**Exercise objective**
Which lines in the data below contain the string "This", matching case exactly? Show every such line in full.

**Data to use**

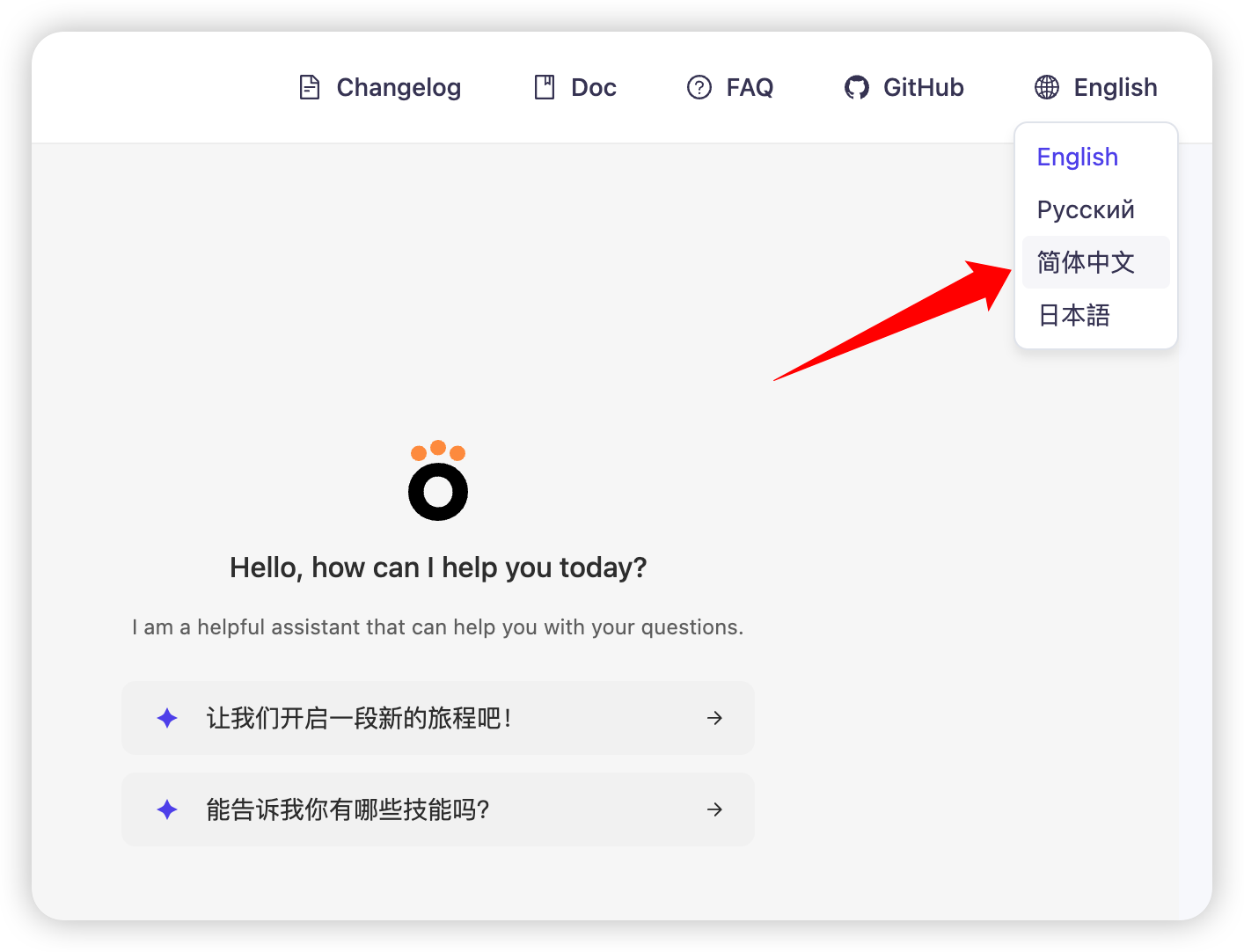The height and width of the screenshot is (952, 1244).
Task: Visit the GitHub link text
Action: pyautogui.click(x=924, y=88)
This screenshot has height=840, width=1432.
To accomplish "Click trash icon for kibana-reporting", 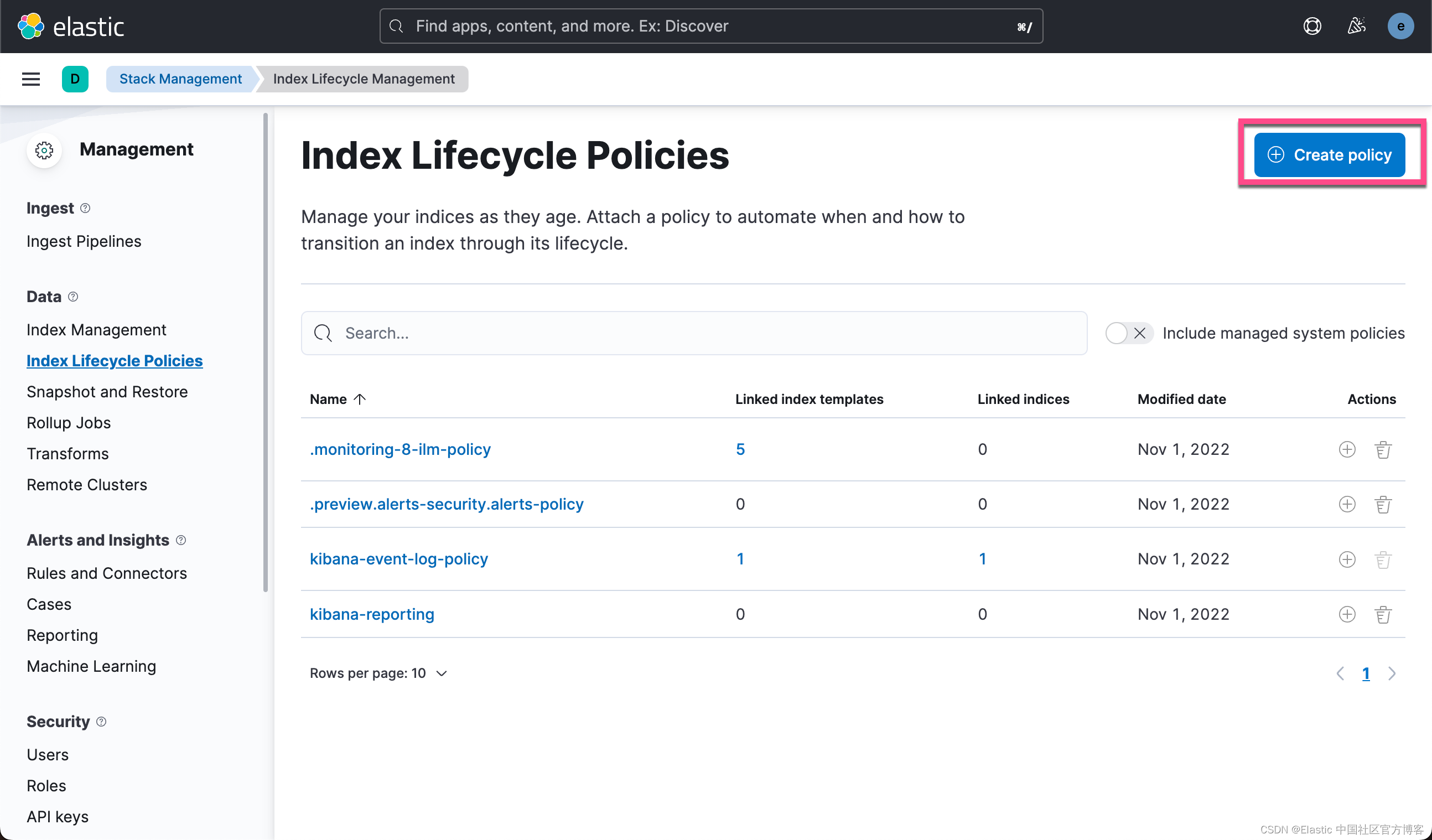I will point(1383,614).
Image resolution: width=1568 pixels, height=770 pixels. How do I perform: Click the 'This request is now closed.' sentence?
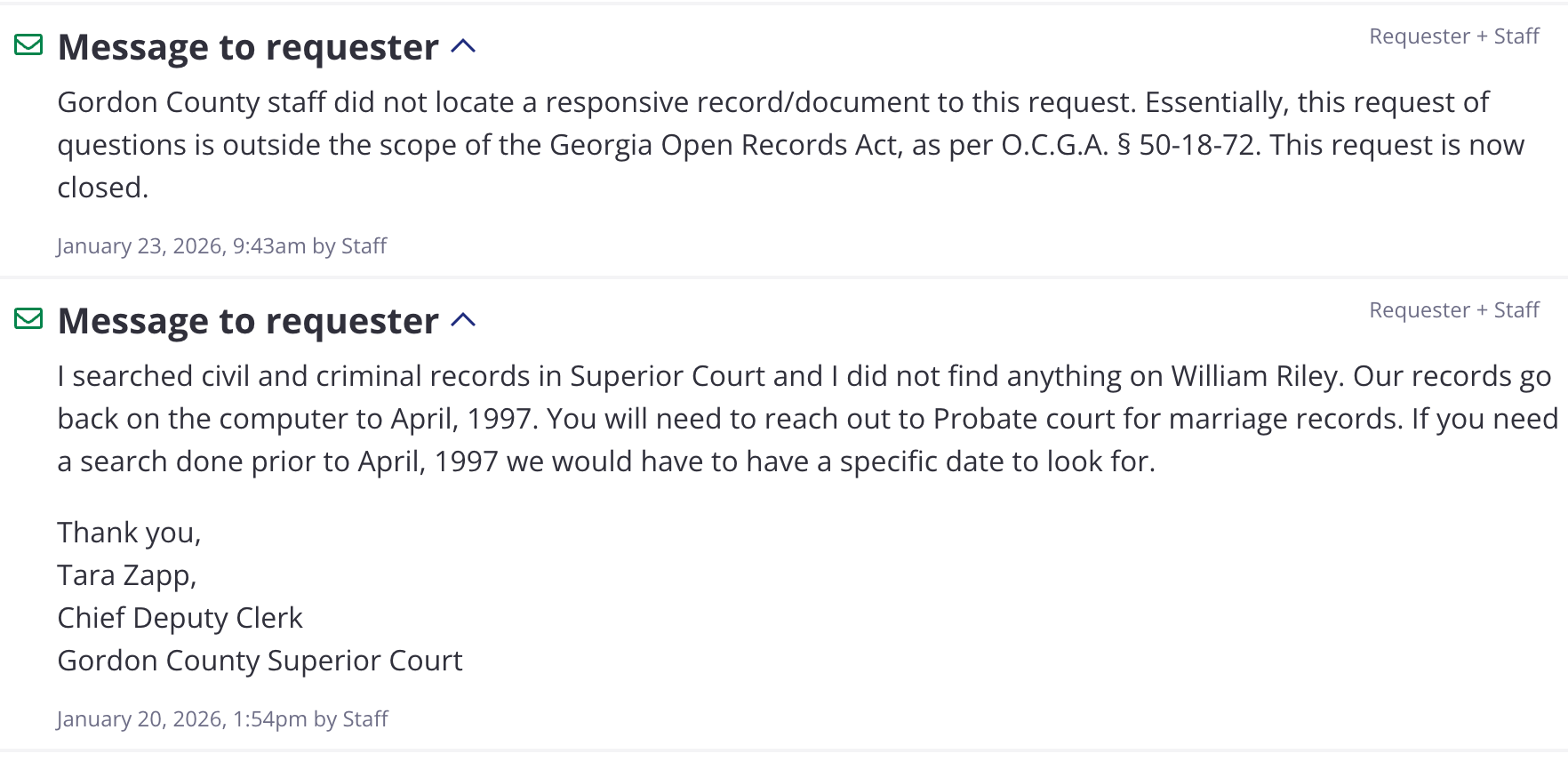click(1396, 145)
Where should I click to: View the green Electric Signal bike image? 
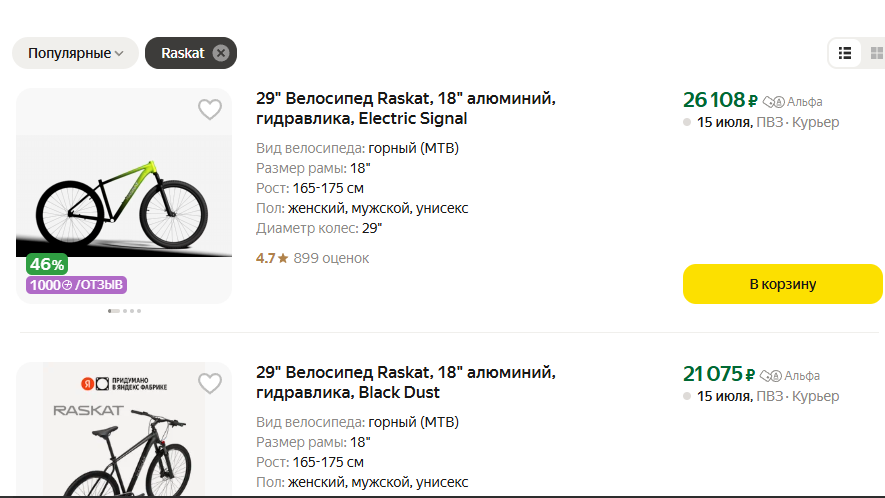pyautogui.click(x=124, y=196)
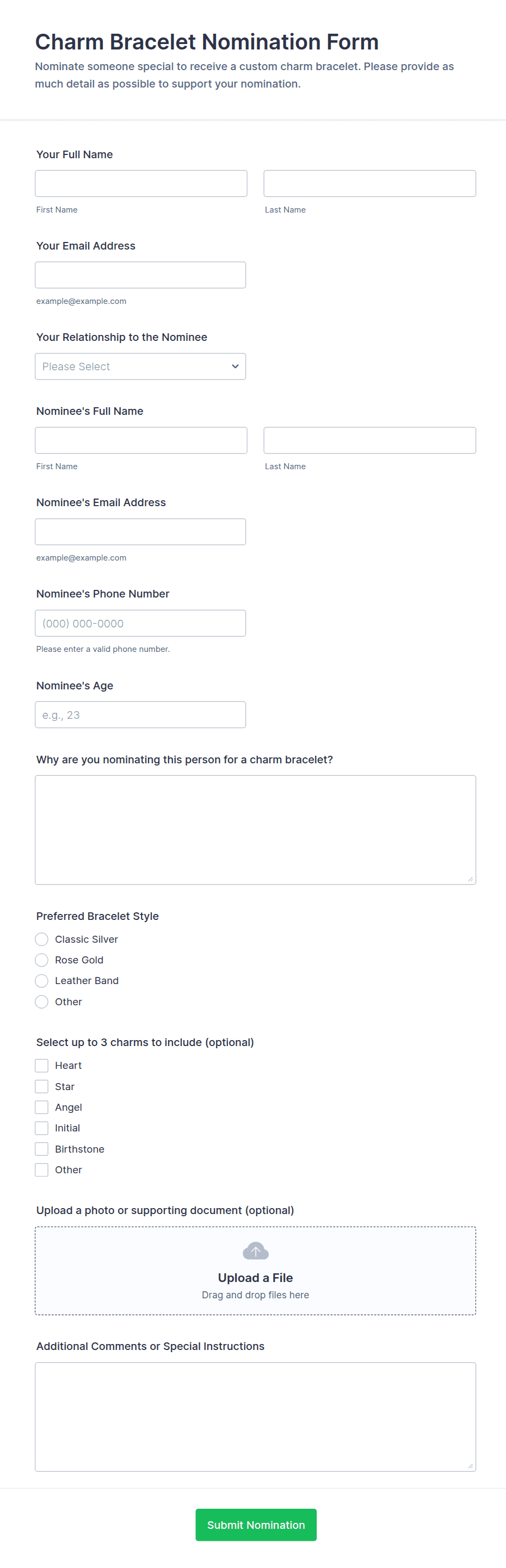Focus the Nominee's Phone Number field

[140, 623]
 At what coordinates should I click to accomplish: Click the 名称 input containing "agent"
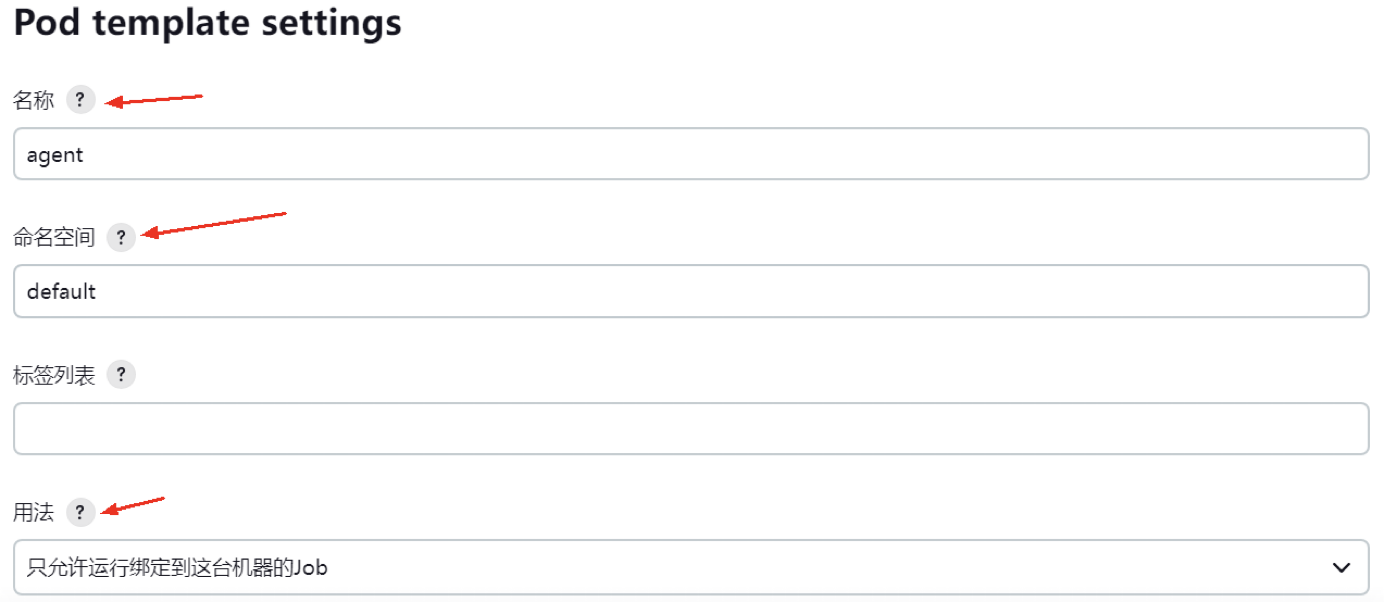[x=690, y=154]
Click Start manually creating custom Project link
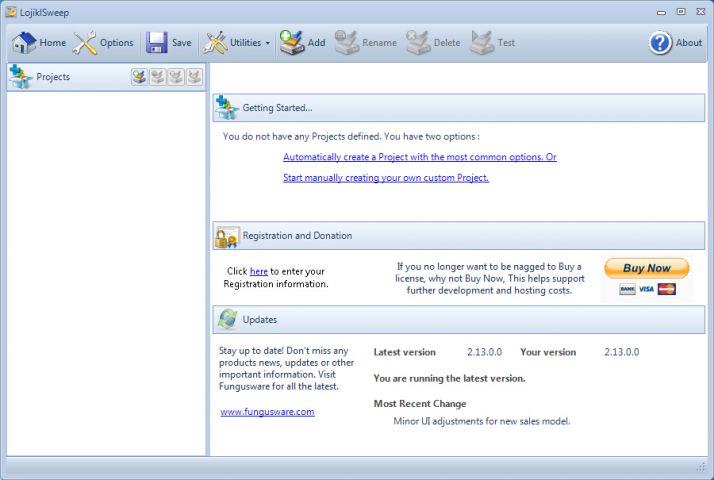 point(385,178)
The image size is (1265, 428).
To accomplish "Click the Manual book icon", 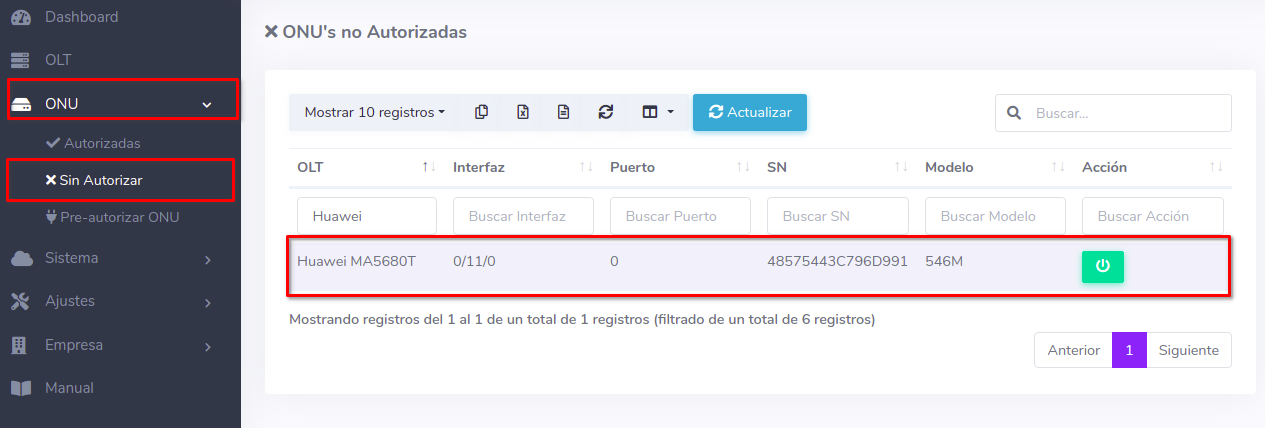I will click(21, 388).
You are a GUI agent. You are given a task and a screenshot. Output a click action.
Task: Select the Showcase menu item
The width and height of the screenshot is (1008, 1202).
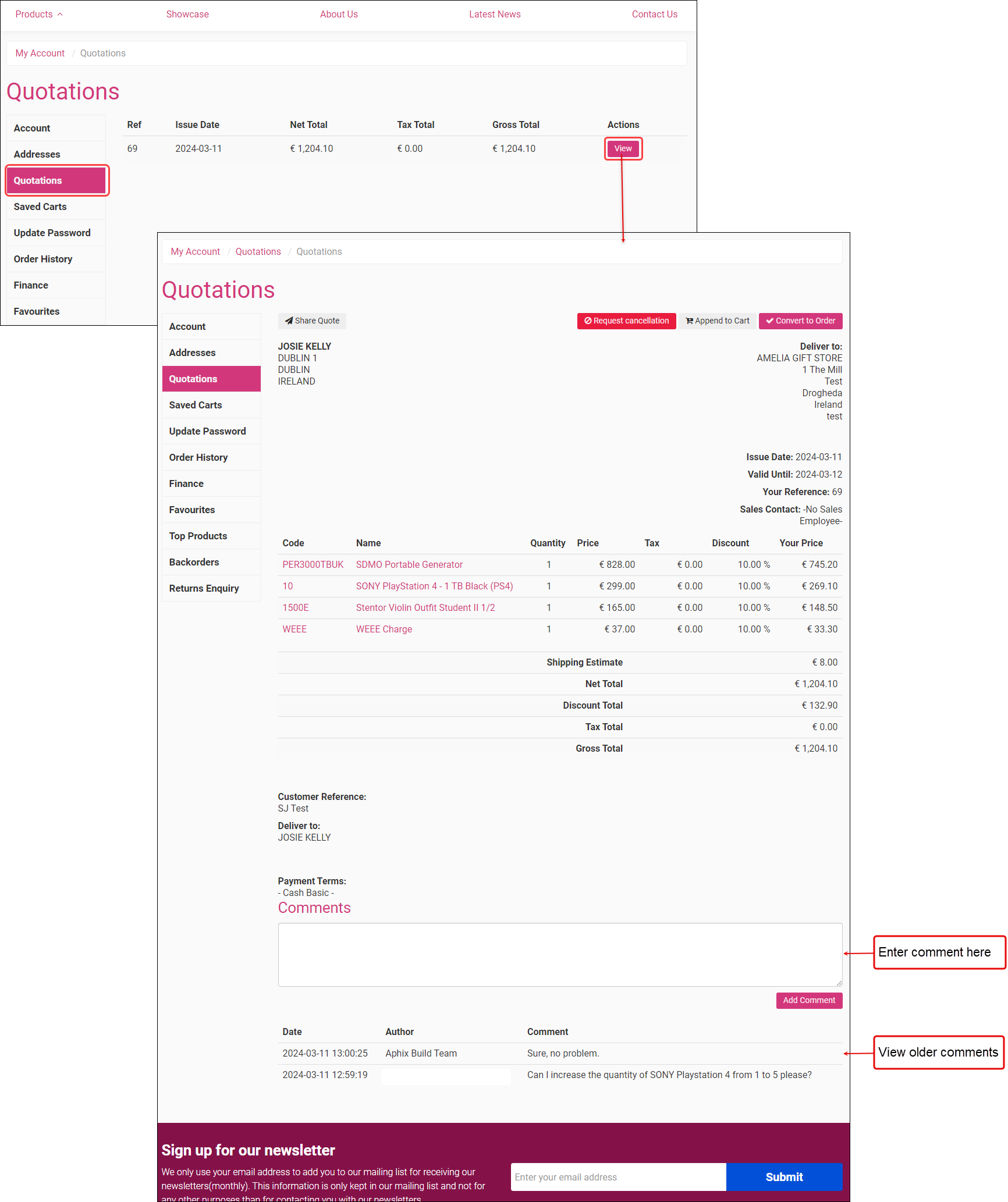(187, 14)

**Exercise solution**
This screenshot has height=840, width=1432.
Image resolution: width=1568 pixels, height=770 pixels. How do I perform: Click the 'This request is now closed.' sentence?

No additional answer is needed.